__What you will do__
The records below hold a stretch from the line with "This screenshot has height=675, width=814." through the line with "Viewport: 608px width, 553px height."; return exactly those lines, ends included, and nothing more.
------------------------------------------------------------
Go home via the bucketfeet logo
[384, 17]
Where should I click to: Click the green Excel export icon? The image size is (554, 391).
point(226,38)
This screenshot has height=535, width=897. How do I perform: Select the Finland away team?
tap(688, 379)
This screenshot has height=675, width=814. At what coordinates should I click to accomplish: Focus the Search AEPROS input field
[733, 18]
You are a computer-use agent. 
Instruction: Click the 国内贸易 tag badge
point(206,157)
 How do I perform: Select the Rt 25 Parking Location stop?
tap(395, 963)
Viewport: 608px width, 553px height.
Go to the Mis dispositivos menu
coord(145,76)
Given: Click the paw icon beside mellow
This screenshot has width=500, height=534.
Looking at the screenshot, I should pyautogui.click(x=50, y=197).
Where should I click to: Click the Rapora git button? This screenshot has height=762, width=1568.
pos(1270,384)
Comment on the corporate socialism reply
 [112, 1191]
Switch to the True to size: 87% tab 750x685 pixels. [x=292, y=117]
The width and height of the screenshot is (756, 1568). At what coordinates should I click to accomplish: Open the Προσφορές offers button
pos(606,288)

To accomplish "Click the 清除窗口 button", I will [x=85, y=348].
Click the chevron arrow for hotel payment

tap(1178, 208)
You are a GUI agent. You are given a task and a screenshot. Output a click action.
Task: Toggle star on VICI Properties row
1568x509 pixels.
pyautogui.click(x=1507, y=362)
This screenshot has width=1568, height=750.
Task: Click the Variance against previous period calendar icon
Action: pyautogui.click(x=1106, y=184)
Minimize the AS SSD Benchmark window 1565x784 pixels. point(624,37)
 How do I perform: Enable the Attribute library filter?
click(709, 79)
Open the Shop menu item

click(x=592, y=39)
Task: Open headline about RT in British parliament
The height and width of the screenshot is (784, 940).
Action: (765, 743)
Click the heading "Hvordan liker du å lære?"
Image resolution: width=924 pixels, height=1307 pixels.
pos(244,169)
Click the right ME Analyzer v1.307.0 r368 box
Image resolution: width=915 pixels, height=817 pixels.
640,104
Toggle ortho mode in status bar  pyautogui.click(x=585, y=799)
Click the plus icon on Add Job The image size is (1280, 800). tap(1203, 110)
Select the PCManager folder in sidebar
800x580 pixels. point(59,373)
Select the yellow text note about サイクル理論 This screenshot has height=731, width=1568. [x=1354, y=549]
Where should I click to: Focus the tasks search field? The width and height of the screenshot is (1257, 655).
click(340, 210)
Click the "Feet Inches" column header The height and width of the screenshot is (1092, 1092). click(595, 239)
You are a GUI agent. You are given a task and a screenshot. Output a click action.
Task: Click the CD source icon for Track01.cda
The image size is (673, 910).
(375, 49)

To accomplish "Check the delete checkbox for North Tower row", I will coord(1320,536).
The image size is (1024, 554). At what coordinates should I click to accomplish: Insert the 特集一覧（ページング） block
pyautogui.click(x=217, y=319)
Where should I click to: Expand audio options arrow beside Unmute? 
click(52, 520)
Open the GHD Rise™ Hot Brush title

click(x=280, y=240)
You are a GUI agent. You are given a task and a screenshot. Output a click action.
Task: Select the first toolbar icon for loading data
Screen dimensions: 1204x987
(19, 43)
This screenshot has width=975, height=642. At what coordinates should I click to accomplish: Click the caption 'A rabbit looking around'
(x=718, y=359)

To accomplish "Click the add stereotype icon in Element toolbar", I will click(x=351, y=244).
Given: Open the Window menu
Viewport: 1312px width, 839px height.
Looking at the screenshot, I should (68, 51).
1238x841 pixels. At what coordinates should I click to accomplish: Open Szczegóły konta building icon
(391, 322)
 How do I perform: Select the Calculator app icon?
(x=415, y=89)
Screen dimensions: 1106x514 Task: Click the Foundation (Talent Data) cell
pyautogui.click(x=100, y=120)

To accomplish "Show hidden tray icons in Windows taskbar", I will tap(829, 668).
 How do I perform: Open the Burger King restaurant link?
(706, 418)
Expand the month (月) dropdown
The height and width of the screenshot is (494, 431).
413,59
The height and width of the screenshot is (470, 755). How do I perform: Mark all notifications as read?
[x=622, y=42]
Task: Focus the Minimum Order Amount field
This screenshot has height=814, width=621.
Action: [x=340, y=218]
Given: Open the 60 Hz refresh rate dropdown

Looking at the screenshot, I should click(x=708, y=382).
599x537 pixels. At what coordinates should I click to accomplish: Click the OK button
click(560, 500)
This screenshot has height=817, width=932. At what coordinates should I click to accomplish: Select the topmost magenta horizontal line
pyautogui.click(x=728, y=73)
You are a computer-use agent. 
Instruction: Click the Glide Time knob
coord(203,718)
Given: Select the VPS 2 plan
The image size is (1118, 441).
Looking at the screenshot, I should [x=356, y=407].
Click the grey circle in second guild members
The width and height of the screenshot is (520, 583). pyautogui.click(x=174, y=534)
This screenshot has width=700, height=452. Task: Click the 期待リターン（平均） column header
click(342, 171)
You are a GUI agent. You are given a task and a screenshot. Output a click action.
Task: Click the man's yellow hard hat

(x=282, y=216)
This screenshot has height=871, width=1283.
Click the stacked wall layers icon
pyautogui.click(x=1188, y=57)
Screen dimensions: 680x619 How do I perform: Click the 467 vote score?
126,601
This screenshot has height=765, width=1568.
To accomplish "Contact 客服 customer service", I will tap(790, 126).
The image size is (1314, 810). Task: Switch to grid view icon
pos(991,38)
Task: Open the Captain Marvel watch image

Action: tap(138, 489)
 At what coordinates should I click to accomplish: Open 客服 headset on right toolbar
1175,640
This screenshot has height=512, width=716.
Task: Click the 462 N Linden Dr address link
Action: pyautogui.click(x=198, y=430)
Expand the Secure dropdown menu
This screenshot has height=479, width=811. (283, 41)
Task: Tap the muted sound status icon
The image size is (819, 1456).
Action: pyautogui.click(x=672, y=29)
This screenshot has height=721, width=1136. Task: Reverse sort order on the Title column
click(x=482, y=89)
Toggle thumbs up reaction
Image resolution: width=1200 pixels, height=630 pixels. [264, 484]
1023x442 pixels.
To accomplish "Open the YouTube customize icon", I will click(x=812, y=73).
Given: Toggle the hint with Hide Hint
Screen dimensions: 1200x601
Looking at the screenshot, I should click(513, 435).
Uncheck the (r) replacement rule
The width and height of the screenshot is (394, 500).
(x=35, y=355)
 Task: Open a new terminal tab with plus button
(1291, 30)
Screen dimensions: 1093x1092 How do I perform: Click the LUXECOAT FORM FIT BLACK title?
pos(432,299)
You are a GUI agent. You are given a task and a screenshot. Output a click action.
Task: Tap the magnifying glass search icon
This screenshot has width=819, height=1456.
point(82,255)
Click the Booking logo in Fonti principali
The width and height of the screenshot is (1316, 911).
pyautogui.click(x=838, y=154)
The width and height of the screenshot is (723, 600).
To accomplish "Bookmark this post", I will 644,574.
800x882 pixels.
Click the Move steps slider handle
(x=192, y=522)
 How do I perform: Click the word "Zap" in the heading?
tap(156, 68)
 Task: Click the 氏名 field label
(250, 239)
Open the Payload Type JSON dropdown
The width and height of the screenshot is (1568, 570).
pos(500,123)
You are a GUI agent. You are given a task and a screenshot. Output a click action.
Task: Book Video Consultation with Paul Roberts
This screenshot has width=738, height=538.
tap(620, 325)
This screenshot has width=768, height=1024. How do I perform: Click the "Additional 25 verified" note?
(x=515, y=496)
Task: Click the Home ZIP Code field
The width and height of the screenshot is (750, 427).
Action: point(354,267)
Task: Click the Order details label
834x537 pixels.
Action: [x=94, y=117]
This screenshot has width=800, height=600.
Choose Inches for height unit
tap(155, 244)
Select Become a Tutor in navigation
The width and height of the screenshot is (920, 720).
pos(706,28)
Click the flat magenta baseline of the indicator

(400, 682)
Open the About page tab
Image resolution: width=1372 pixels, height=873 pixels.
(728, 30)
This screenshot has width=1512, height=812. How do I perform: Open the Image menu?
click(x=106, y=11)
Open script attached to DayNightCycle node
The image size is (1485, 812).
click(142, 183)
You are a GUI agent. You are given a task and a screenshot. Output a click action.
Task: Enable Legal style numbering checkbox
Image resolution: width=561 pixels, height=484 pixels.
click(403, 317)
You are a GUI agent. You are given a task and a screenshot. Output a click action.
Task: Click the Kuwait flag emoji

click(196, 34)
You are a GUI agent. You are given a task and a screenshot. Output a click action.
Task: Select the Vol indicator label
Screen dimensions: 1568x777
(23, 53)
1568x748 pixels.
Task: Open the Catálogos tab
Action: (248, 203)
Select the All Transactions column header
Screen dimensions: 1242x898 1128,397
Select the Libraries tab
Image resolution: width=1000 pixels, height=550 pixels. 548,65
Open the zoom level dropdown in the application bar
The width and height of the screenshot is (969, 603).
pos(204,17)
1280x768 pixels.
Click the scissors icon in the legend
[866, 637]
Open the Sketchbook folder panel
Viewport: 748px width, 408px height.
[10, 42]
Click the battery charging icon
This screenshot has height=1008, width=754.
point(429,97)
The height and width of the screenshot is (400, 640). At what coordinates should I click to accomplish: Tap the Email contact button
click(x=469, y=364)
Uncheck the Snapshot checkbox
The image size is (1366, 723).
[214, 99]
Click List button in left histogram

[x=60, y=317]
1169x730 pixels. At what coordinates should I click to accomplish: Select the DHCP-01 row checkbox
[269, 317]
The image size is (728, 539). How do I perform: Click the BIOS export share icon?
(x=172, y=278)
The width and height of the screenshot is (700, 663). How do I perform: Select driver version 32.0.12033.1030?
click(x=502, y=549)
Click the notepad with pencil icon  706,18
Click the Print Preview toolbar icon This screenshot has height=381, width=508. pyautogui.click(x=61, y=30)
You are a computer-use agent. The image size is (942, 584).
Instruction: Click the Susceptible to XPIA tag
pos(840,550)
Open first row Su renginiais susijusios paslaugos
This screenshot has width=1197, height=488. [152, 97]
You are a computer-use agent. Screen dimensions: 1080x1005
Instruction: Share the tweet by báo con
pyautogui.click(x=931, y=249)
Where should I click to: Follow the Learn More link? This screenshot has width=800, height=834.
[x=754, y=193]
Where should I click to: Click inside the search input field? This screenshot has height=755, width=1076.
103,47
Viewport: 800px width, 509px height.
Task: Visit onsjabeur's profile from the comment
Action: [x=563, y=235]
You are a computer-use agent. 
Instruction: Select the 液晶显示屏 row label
------------------------------------------------------------
__The completed task__
This screenshot has height=675, width=814. At what coordinates should I click to accomplish: Focus the Search AEPROS input field
[733, 18]
You are a computer-use agent. 
Instruction: Click the 国内贸易 tag badge
point(206,157)
 How do I perform: Select the Rt 25 Parking Location stop?
tap(395, 963)
Viewport: 608px width, 553px height.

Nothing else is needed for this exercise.